FIGURE 6.

Protein-protein interactions between calnexin cycle member homologues and Keg1 or Kre6. A, immunoblots of the start (S), unbound (U), and bound (B) materials of the immunoprecipitation experiment using anti-HA monoclonal antibody from the cleared cell lysates containing 1% digitonin are shown. Kre5-3HA and 6myc-Keg1 were detected by anti-HA and anti-myc monoclonal antibodies, respectively. Materials derived from 40-fold more cells were loaded for the B sample than for the others in SDS-PAGE. B, similar experiments to A were done to see the interaction between Cne1-3HA and 6myc-Keg1. As Cne1 may be a chaperon, ER membrane proteins Sec61 and Scs2 were also analyzed as the controls. Materials derived from 80-fold more cells were loaded for the B sample than for the others in SDS-PAGE. C, interaction between Kre6 and Kre5-3HA or Cne1-3HA was examined, as in A. Kre6 was detected by anti-Kre6 antiserum. Materials derived from 50-fold more cells were loaded for the B sample than for the others in SDS-PAGE. D, interaction between Cne1-3HA and Kre6 was examined by immunoprecipitation from the cleared cell lysate of calnexin cycle mutants in the presence of 1% digitonin. Lanes C and H indicate that the cell lysates were prepared from the wild-type CNE1 and HA-tagged CNE1-3HA strains, respectively.

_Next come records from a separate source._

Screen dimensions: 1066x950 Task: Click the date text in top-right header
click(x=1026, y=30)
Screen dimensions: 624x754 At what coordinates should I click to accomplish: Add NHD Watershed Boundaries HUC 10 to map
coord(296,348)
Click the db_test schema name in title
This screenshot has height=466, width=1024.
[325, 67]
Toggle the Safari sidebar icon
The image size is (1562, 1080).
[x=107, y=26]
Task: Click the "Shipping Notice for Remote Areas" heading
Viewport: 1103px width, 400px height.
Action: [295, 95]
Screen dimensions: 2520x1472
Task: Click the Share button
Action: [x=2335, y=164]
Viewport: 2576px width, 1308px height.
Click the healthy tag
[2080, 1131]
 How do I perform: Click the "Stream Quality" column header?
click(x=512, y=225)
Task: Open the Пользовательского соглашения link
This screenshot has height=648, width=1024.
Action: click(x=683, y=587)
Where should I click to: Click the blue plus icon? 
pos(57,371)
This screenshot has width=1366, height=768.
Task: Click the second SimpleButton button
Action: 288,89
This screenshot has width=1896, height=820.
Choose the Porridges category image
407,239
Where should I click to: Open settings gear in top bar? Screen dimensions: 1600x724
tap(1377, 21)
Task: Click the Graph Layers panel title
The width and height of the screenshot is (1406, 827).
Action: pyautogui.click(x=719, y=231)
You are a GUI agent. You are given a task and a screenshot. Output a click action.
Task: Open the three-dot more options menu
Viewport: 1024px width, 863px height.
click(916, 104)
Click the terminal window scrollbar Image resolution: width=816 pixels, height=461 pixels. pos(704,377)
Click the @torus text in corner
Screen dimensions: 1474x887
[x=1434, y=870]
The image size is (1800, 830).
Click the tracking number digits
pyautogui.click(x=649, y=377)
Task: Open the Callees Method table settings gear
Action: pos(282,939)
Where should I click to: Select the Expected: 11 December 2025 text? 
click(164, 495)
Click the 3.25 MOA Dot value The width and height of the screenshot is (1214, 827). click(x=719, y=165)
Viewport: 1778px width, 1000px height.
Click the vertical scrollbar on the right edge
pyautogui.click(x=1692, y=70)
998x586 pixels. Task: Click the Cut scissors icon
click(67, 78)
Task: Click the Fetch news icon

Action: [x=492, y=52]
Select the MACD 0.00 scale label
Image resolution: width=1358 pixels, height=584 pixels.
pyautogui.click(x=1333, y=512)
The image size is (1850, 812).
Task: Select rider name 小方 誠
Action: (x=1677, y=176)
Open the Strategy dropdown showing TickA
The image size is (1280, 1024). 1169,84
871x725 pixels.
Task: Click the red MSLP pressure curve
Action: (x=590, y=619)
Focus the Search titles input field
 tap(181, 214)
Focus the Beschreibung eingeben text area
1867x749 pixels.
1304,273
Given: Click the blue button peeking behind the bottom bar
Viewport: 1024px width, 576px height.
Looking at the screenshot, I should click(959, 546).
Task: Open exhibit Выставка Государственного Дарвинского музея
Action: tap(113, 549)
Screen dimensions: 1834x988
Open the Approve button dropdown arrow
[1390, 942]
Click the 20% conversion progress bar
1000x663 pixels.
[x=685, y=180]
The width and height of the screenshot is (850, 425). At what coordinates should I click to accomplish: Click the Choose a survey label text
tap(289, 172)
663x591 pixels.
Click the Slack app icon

Materials derived from 30-fold more cells were loaded for the Bound sample than for the Start sample in SDS-PAGE. E, similar experiments to D were done by replacing digitonin with Triton X-100. Materials derived from 190-fold more cells were loaded for the Bound sample than for the Start sample in SDS-PAGE. The expected molecular structures of N-glycan in the strains used are shown at the bottom.